Selected excerpt:

Here's our personal experience: I give Melly 1 heaping cup of the food two times a day (with a small scoop of homemade yogurt on top) and she averages her weight somewhere between 40 and 45 pounds. She absolutely loves it! (In dry kibble, she eats 1 cup two times a day as well so you can start with the same amount and see if you need to increase or decrease it after a few days.)
If Melly has had an extremely active day, running around like the border collie she is and chasing squirrels up trees or patrolling the fence, I will give her a little extra at dinner. Our vet likes that we rotate different meats, veggies, and fruits - it gives her a variety of nutrients like a dog would find in the wild.
✏️ Helpful Tips
- Make sure that you don't abruptly change your dog's food - mix with their regular food or kibble for a few days until they are used to the new food. Your dog's belly will thank you. And again, remember to always discuss with your vet before feeding your pet something new. (If your dog is coming off of already having some digestive issues, I would try using rice before oats as the grain source.)
- Top your dog food with a scoop of homemade or plain greek yogurt. It helps them get some good probiotics that aid in digestion.
- Rotate different meats, fruits, and vegetables to make sure your dog gets different nutrients. If your dog has a sensitive stomach, you might be best sticking to one combination that you know works 🙂
How to Transition to Homemade Dog Food
If your dog has spent their entire life eating kibble, make this transition slowly as they could end up with diarrhea. For dogs that eat a lot of table scraps, you could get away with replacing about ¼ of their food with this food for 3 - 4 days, then switch to half and half for 3 - 4 days, then ¾ new food + ¼ old food for 3 - 4 days, then 100% new food!
If your dog is really sensitive, I would do a week to two weeks at each stage. Melly has no problem with these transitions because I constantly add weird new things to her homemade food, but if your dog has eaten the same kibble their entire life, you should go slowly.
🍳 Serving Suggestions & Uses
I serve Melly's food both hot or cold - she's not very picky. I often top it with ¼ cup of plain yogurt (with no sweeteners added) when serving. Yogurt is not necessary but provides probiotics and helps with healthy digestion. I like to make plain Greek yogurt in my Instant Pot.
Have You Tried This Recipe?
Please rate it and leave a comment below. I would love to hear what you think!
Easy Homemade Dog Food on the Stove
- a large pot
- 2 - 3 lbs ground beef or: ground chicken, turkey, or fresh fish - shredded chicken breasts work well too.
- 24 ounces frozen vegetables peas, green beans, carrot, and corn
- 1 cup frozen fruit I like to use blueberries and strawberries. (Optional)
- 1 - 2 cups leftover cooked rice or oats
- 1.5 cups bone broth
- 2 - 3 tbsp coconut oil refined or unrefined - whatever you have
- ¼ cup plain yogurt optional for serving
- Cook 2 ½ to 3 pounds of your choice of ground meat in a large pot on the stove.
- Drain off the cooking grease and discard once cooled. Return the cooked meat to your pot.
- First, add your frozen vegetables, fruit, and coconut oil.
- Once the coconut oil melts, add bone broth and oats.
- Mix well to combine everything.
- Bring the mixture to a boil then reduce to a simmer. Cook for 10 - 15 minutes until the broth is absorbed and the oats are soft.
- Remove your dog food from the heat and let the mixture cool. Divide into two portions - one for the next few days and one to freeze. (You can also portion the food into single servings if you feel so motivated.)
Nutrition information is approximate and is automatically calculated, so should only be used as a guide.

Records from a dataset
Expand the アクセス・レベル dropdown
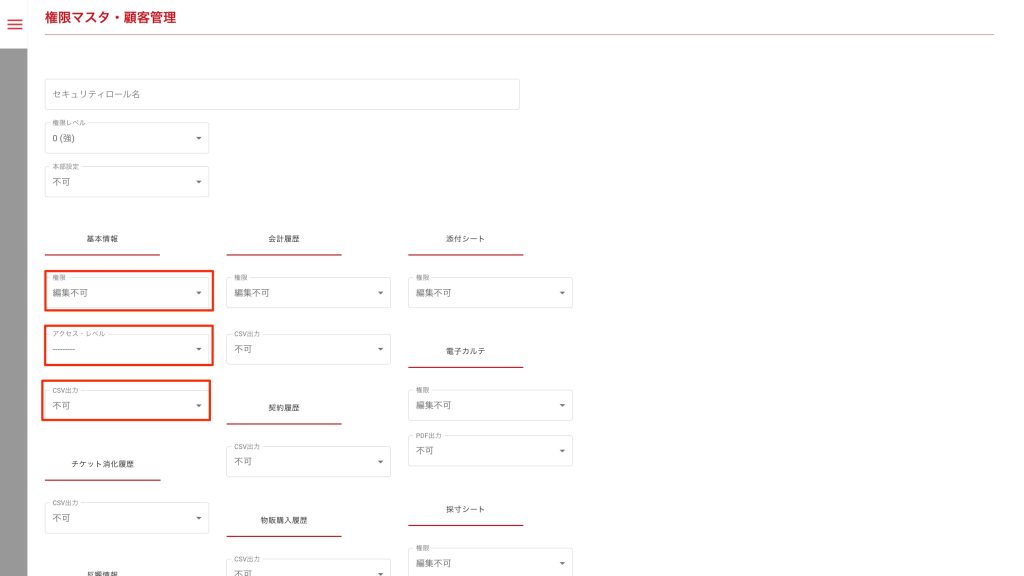 point(127,349)
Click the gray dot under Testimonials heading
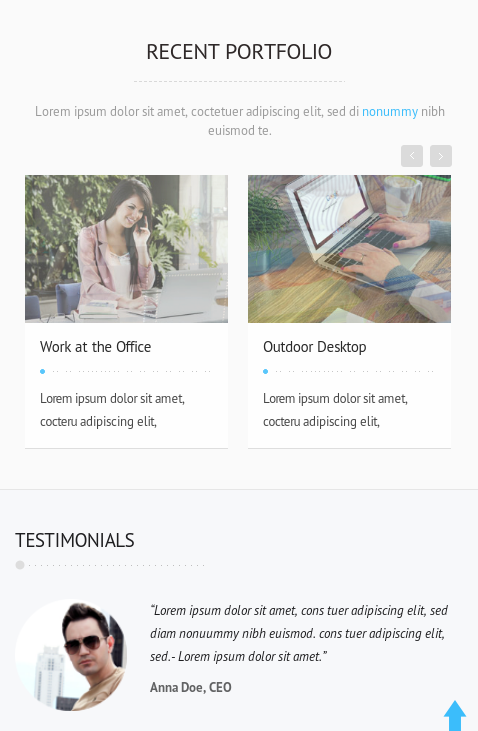Viewport: 478px width, 731px height. pos(20,565)
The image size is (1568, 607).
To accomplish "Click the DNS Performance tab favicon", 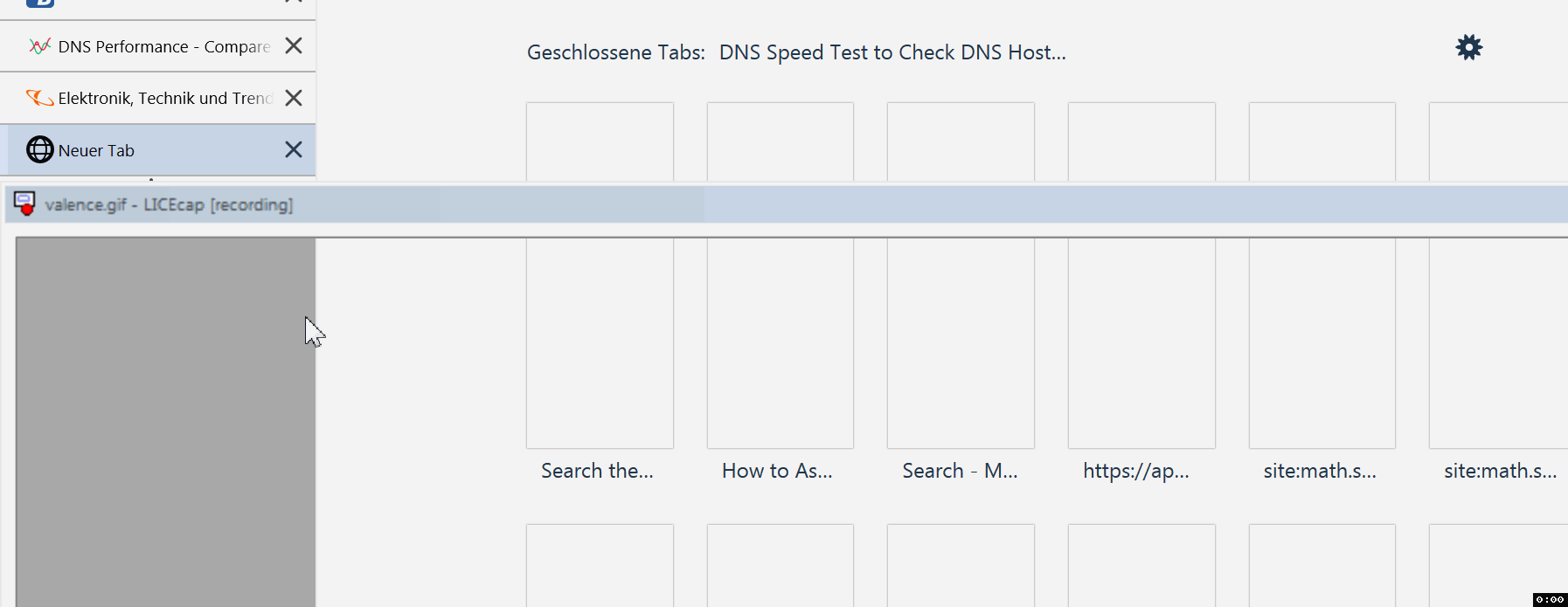I will pyautogui.click(x=39, y=46).
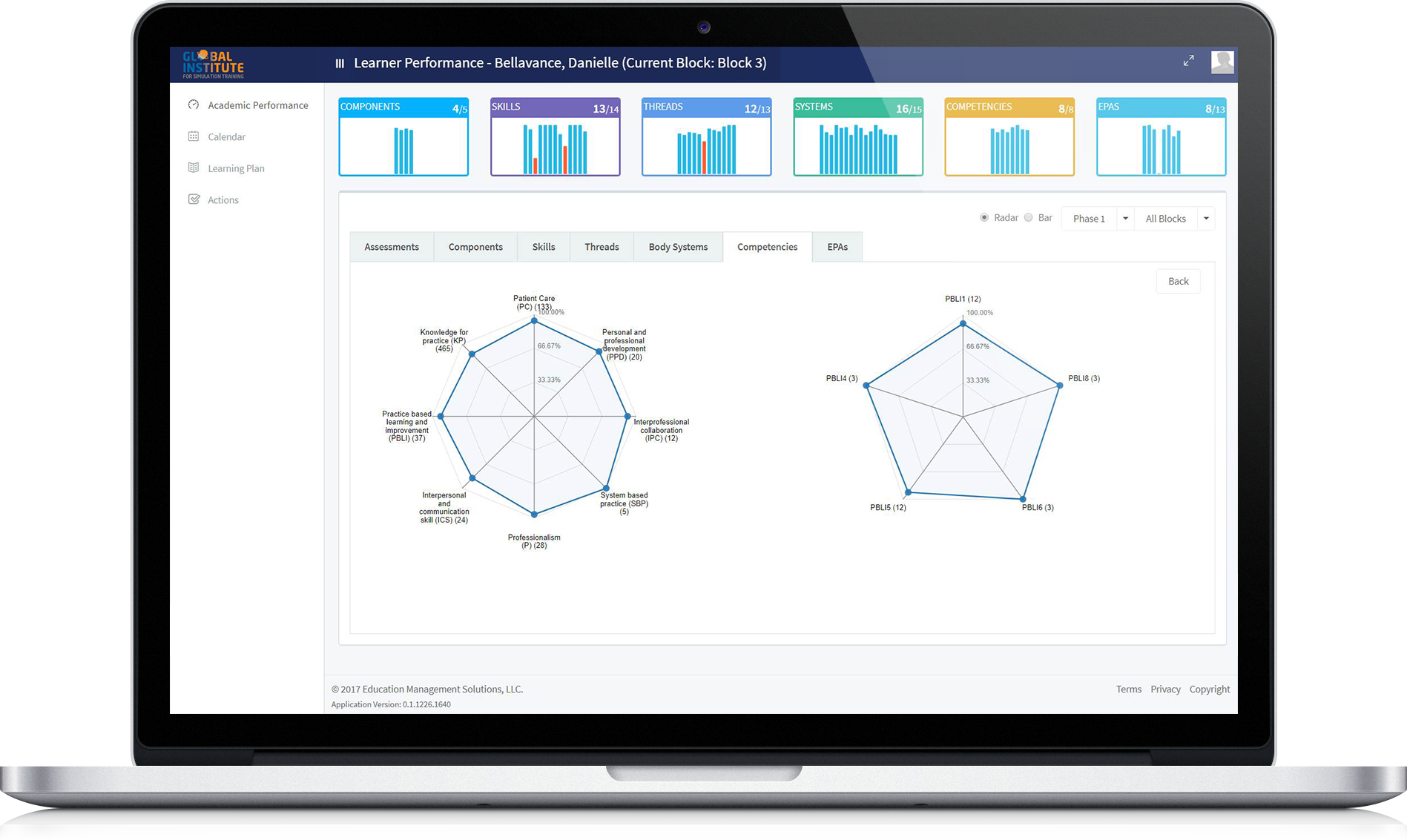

What to do:
A. From the homemade dog food recipe, transcribe the passage from "Please rate it" to "broth and oats.".
B. In the homemade dog food recipe, how long should the mixture simmer after it is brought to a boil?
The records have no connection to the text.

Answers for the tasks:
A.
Please rate it and leave a comment below. I would love to hear what you think!
Easy Homemade Dog Food on the Stove
- a large pot
- 2 - 3 lbs ground beef or: ground chicken, turkey, or fresh fish - shredded chicken breasts work well too.
- 24 ounces frozen vegetables peas, green beans, carrot, and corn
- 1 cup frozen fruit I like to use blueberries and strawberries. (Optional)
- 1 - 2 cups leftover cooked rice or oats
- 1.5 cups bone broth
- 2 - 3 tbsp coconut oil refined or unrefined - whatever you have
- ¼ cup plain yogurt optional for serving
- Cook 2 ½ to 3 pounds of your choice of ground meat in a large pot on the stove.
- Drain off the cooking grease and discard once cooled. Return the cooked meat to your pot.
- First, add your frozen vegetables, fruit, and coconut oil.
- Once the coconut oil melts, add bone broth and oats.

B. For 10 to 15 minutes, until the broth is absorbed and the oats are soft.